**WHAT NEEDS TO BE DONE:**
Please state which command the notes on testing redis coordination in ceilometer give for turning off selinux.

**TEXT PASSAGE:**
* * * * * * * * *
No activity today, make something!
cdent-rhat TestCeiloRedisPackstack

20150319002438 cdent  

Notes on testing the redis-based coordination in ceilometer. If you just want the bad news, jump ahead to #things-dont-work.

General Setup

  • Create 4 fedora 20 vms, 10.0.0.[2-5], with updates.
  • Choose one as the packstack master (I chose 10.0.0.2) and ssh into it. The use may be fedora or ec2-user or something else, it depends on where the base image comes from.
  • Adjust /root/.ssh/authorized_keys on all hosts so that root can be ssh'd. On many cloud images this will mean removing: command="<some message here>"
  • Turn off selinux: sudo setenforce 0
  • On the host chosen as master, follow steps 1 and 2 at RDO Quickstart to set up the necessary repos and install packstack:

    sudo yum install -y https://rdo.fedorapeople.org/rdo-release.rpm sudo yum install -y openstack-packstack

Testing allinone

Install

  • Run packstack --allinone (Note: I did this with my modified code)

Confirm

  • Shortly after the packstack installation starts but before it finishes it is possible to inspect the hierdata that will be provided to the manifest files to see if it contains expected settings. It will be in a directory that looks something like /var/tmp/packstack/20150318-175543-S_GQje/hieradata.
  • Confirm that redis and the ceilometer central agent are running, but no redis sentinel: ps ax | egrep '(redis|ceilometer-agent-central)'
  • Confirm the coordination backend url is present and doesn't use sentinel: sudo grep backend_url /etc/ceilometer/ceilometer.conf
  • Confirm the central agent is using coordination:

    grep 'Coordination backend started successfully' /var/log/ceilometer/central.log grep 'Joined partitioning group central-global' /var/log/ceilometer/central.log

  • Confirm some samples have been gathered by the central pollster (this may take up to ten minutes before there are results):

    ceilometer sample-list -m storage.objects.containers

Testing Multi-Node

Install

Note: With four hosts this will take quite a while.
* * * * * * * * *
**THE DATA:**
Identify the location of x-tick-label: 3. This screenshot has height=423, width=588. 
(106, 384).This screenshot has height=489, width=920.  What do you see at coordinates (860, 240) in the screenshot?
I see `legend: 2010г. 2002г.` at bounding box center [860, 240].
* * * * * * * * *
**REPLY TO THE TASK:**
sudo setenforce 0